De faroles y de tahúres
Sánchez abre las negociaciones en una posición de ventaja y con la bala de plata de las elecciones
Las conversaciones de la investidura entre tahúres tendrían que pactarse con los puños remangados. Se trata de evitar los naipes escondidos, aunque semejantes precauciones no previenen del recurso del farol: amagar con una jugada extrema para sugestionar al contrincante.
Vox, por ejemplo, amenazaba con entregarle los Gobiernos a la izquierda si no se les sentaba a la mesa. Parecía una bravuconada, pero ha funcionado el ardid. La amnesia de Ciudadanos respecto a los cordones sanitarios no solo ha facilitado un encuentro más o menos clandestino con Rocío Monasterio. También ha predispuesto un acuerdo explícito para alojar al partido ultra en la Mesa de la Asamblea de Madrid. Es de suponer que Valls agota sus últimas horas en Ciudadanos. Y es de recibo preguntarle a Rivera cuántas veces va a repetir la foto de Colón. Seguramente lo hará hasta que se agote el carrete.
Ha cuajado la alianza del tripartito en el espejo convexo de Andalucía, poniendo el ventilador a la bandera de España, aunque no se antoja sencilla la convivencia de los patriotas, tanto por la extorsión oscurantista de Vox como porque Casado y Rivera van a disputarse a susto o muerte el liderazgo de la oposición.
Semejante rivalidad no contradice el consenso y la tregua armada que requieren evacuar al PSOE de los Gobiernos autonómicos y municipales.
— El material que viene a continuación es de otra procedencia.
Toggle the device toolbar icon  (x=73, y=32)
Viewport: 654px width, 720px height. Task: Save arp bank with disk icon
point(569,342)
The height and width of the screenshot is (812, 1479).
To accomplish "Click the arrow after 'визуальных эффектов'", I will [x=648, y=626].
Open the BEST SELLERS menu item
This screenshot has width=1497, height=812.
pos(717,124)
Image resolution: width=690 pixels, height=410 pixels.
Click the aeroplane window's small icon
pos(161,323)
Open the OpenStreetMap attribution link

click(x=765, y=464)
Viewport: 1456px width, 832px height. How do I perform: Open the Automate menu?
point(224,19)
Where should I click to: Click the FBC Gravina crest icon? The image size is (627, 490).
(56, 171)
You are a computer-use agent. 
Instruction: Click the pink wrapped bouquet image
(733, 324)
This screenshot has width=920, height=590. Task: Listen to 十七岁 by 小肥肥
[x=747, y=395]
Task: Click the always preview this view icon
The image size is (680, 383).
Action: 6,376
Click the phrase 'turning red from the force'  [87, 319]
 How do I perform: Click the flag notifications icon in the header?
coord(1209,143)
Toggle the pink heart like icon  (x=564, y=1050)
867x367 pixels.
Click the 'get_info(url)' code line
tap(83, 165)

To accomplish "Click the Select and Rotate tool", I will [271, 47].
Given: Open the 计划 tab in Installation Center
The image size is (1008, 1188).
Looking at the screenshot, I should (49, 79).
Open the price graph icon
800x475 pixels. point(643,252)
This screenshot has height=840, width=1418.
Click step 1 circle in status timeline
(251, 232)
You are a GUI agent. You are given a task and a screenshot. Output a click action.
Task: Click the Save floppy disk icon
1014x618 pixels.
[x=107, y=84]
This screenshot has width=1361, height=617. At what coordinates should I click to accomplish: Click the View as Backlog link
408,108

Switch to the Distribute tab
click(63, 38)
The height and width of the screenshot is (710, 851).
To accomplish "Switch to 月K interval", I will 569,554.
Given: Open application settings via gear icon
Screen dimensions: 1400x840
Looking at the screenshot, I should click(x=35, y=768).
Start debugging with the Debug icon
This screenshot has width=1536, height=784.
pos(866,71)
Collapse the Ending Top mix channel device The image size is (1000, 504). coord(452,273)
El antisanchismo identifica el pedigrí del buen opositor. Y contradice que Sánchez pueda recaudar la abstención del PP o de Ciudadanos en la ceremonia de su investidura. Han sido ellos los destinatarios accidentales del farol que les ha propuesto el ministro Ábalos: o hay pacto, o se repiten las elecciones.
El razonamiento sería una perogrullada si no fuera porque prevalece el propósito de estimular a los cómplices de la investidura. Empezando por Unidas Podemos, cuya obstinación en incorporarse al Ejecutivo no forma parte de las intenciones de Sánchez —más allá de la ambigua fórmula de un Gobierno de cooperación— ni forma parte de los intereses de Iglesias un adelanto electoral, por mucho que amenace con provocarlo si el camarada socialista se resiste a entregarle la cuota de los ministerios “sociales”.
Introducir a Iglesias plenamente en el Ejecutivo —otra cuestión es la pedrea de las secretarías— reviste todos los inconvenientes de un pacto de Gobierno y ninguna de las ventajas. La alianza no garantiza la mayoría que justificaría el desgaste político. Y sí predispone la inestabilidad que implica alojar un espía doble en el Consejo de Ministros, más todavía cuando Iglesias representa una abierta discrepancia al enfoque del problema catalán.
Pedro Sánchez ha demostrado mayor énfasis que nunca en distanciarse del soberanismo. Ha trazado una línea separación que aspira a conmover el patriotismo de las señorías constitucionalistas. No es sencillo que terminen absteniéndose. Y sí es probable que Iglesias acabe capitulando de sus pretensiones cuando exponga su órdago al abismo de unas elecciones anticipadas, pero Sánchez también sabe que el PSOE se las puede permitir.
Las ganaría aún con más margen, exterminaría a Unidas Podemos —sería la segunda vez que Iglesias frustra un Gobierno de Sánchez— y otorgaría oxígeno al bipartidismo —el PP recuperaría votos de Vox y de Cs—, pero se antoja una frivolidad y una irresponsabilidad trasladar a los ciudadanos las obligaciones de los políticos arremangados.